2015 : Former Michigan U.S. Senator Robert Paul Griffin Dies

When:
April 16, 2024 all-day
2024-04-16T00:00:00-04:00
2024-04-17T00:00:00-04:00

Former Michigan U.S. Sen. Robert Paul Griffin, a key Republican congressional leader during the Watergate crisis of the 1970s who helped prod President Richard Nixon to resign, died at his home in Traverse City.

Griffin, a staunch Republican, was elected to the U.S House in 1956 at age 33 and was appointed in May 1966 to fill the Senate seat of Patrick McNamara. Griffin twice was elected to the Senate on his own right, and was GOP whip from 1969-77. After announcing he wouldn’t seek re-election — and then changing his mind — he was defeated by Democrat Carl Levin in 1978; Levin went on to become Michigan’s longest-serving senator.

Born in Detroit, Griffin attended school in Garden City and Dearborn. He served in World War II in the U.S. Army, including 14 months in Europe. He graduated from then-Central Michigan College in Mount Pleasant and got a law degree from the University of Michigan.

While in the Senate he served on the Judiciary, Foreign Relations and Finance committees, and played a key role on many judicial matters, including thwarting President Lyndon Johnson’s nomination of Abe Fortas for Supreme Court chief justice.
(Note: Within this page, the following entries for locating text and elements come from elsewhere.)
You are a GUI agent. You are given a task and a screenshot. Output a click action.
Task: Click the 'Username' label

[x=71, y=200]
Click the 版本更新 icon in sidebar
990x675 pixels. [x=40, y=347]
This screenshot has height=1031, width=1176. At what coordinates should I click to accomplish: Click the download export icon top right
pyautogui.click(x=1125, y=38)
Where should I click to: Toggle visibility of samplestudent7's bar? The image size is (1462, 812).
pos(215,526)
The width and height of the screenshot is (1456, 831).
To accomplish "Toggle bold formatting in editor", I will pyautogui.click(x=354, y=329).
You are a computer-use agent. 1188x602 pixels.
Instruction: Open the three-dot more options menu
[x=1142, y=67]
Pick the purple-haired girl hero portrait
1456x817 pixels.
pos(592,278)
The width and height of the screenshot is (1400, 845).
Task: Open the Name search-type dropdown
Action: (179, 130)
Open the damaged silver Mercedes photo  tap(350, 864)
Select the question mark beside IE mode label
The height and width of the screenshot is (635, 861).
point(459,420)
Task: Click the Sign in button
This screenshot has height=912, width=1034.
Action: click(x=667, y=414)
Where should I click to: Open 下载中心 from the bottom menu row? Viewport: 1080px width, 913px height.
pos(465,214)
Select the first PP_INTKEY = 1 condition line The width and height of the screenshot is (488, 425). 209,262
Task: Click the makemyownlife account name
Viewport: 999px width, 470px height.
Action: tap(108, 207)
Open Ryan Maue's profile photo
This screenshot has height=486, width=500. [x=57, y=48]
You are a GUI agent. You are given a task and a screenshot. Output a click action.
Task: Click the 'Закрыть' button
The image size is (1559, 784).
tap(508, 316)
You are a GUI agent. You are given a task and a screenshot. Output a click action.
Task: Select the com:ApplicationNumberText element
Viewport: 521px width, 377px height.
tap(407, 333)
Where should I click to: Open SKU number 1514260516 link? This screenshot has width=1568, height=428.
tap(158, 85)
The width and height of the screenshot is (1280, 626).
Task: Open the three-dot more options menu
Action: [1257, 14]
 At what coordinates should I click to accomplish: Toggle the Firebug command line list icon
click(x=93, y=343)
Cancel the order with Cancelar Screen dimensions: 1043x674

In one of his last big decisions on the Michigan Supreme Court, he joined a 5-2 majority in December 1994 in ruling it was constitutional to make assisted suicide a crime — a setback for assisted suicide practitioner Jack Kevorkian.

One of his key achievements in Congress was helping win approval of the 1959 Landrum-Griffin Act, which helped establish democratic principles in union government and finances.

Griffin co-authored the act with Democratic U.S. Rep. Phil Landrum of Georgia. Signed into law by President Dwight Eisenhower, it strengthened the 1947 Taft-Hartley Act.